Low Cholesterol Cookies & Snacks

Finding cookies and snacks that are not high in saturated fat can be challenging. Many processed foods also contain trans fats, which are can raise your LDL cholesterol levels, according to the U.S. Food and Drug Administration. If you are trying to keep your cholesterol level in a healthy range, choose cookies and snacks that are low in cholesterol.


You do not need to give up cookies completely when trying to eat a low cholesterol diet. According to Oklahoma State University Extension, gingersnaps, graham and animal cracker cookies are low in fat and cholesterol. These cookies are made with little saturated fats, making them a good choice. In addition, several food companies make fat-free or low-fat versions of standard cookies. Read the nutrition label to find cookies with less than 3g of overall fat. Avoid foods that have more than 1g of saturated fat or .5g of trans fat. Eat only one serving at a time to avoid eating too many calories.

Crunchy Snacks

You may think of crackers and greasy chips when you think about crunchy snacks. Most crackers and all oil fried chips are high in fat and cholesterol. Switch from oil fried chips to baked varieties. Baked chips are available in a variety of flavors. Make your own low cholesterol chips by thinly slicing sweet or white potatoes, brushing lightly with a trace of olive oil and baking in a 450 degree F oven until crispy. Use an air popper to pop fresh popcorn or eat one serving of baked pretzels.

Dairy Snacks

According to MyPyramid.gov, choose fat-free or low-fat dairy products due to the high saturated fat content in regular dairy products. Snack on light cheese sticks to help meet your calcium requirement for the day. Eat fat-free Greek yogurt as a mid-morning snack or drink a glass of skim milk before you go the bed. Buy single serving cups of fat-free cottage cheese and combine the cheese with a serving of fruit. If you use canned fruit, choose fruits canned in juice rather than heavy syrup to save calories. Spread fat-free cream cheese on 1/2 of a whole grain bagel for a snack that combines food from the dairy and grain group.

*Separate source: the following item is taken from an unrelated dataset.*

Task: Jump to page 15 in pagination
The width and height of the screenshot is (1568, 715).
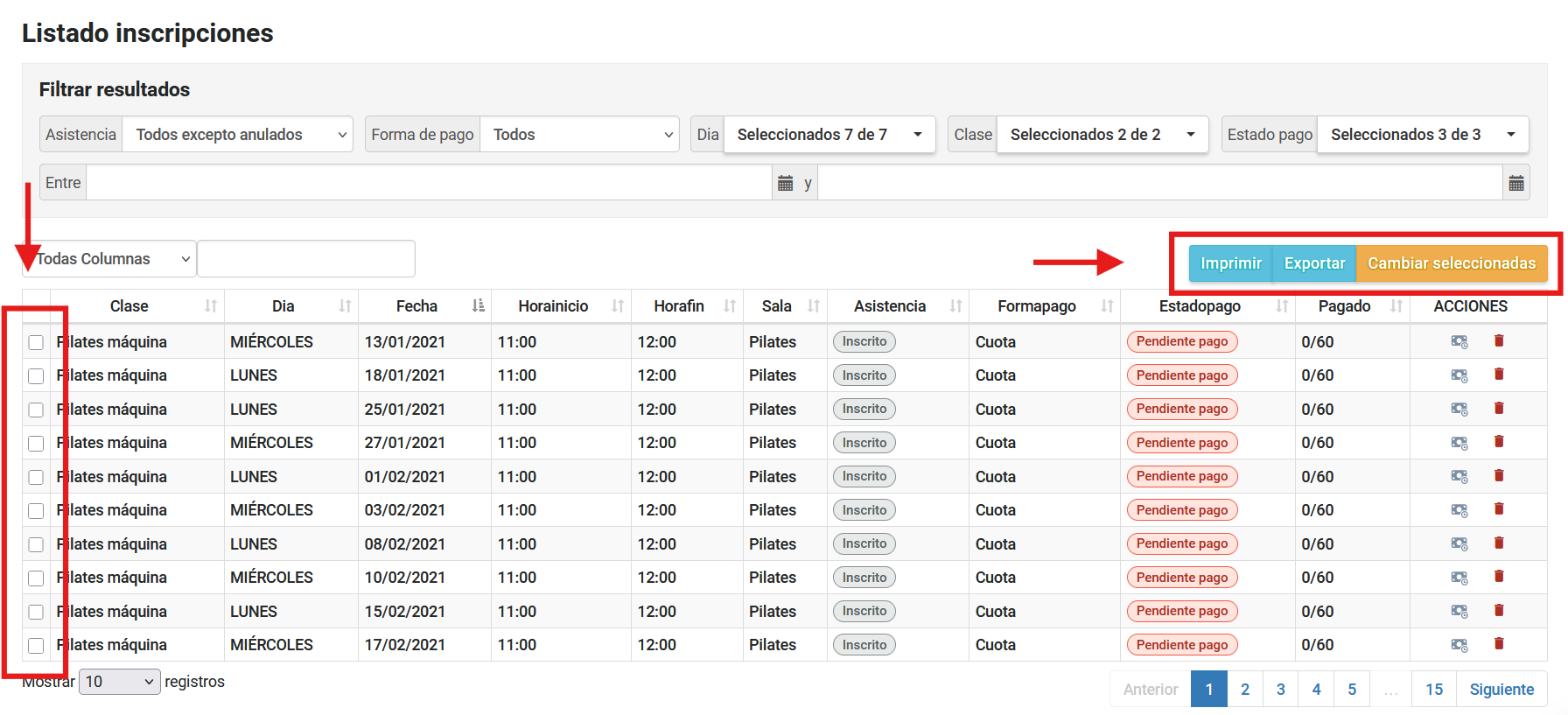Action: [1433, 690]
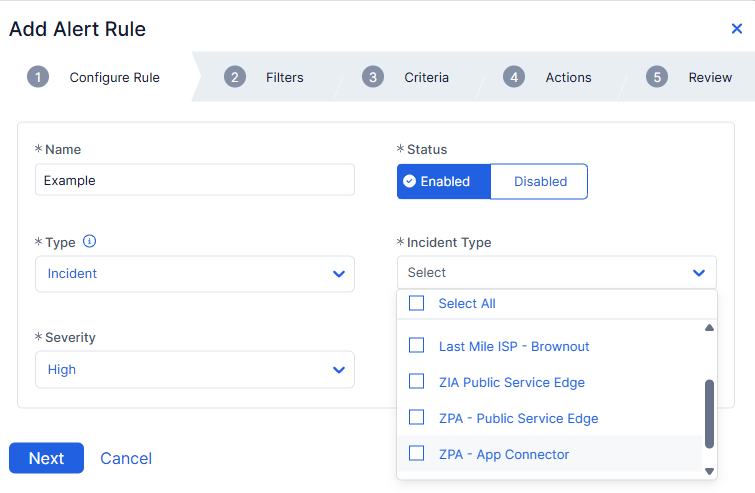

Vegetable and Fruit Snacks

Raw vegetables are a staple of a low cholesterol diet. Make a fat-free hummus and dip your favorite raw vegetables in a couple of tablespoons. Use peeled carrots, celery or cauliflower. Eat fruit plain, or cut up the fruit and dip it in fat-free, lightly sweetened strawberry yogurt. Use a juicer to juice vegetables and serve the drink with a whole grain roll. Freeze bananas for a frozen treat or blend strawberries into a smoothie.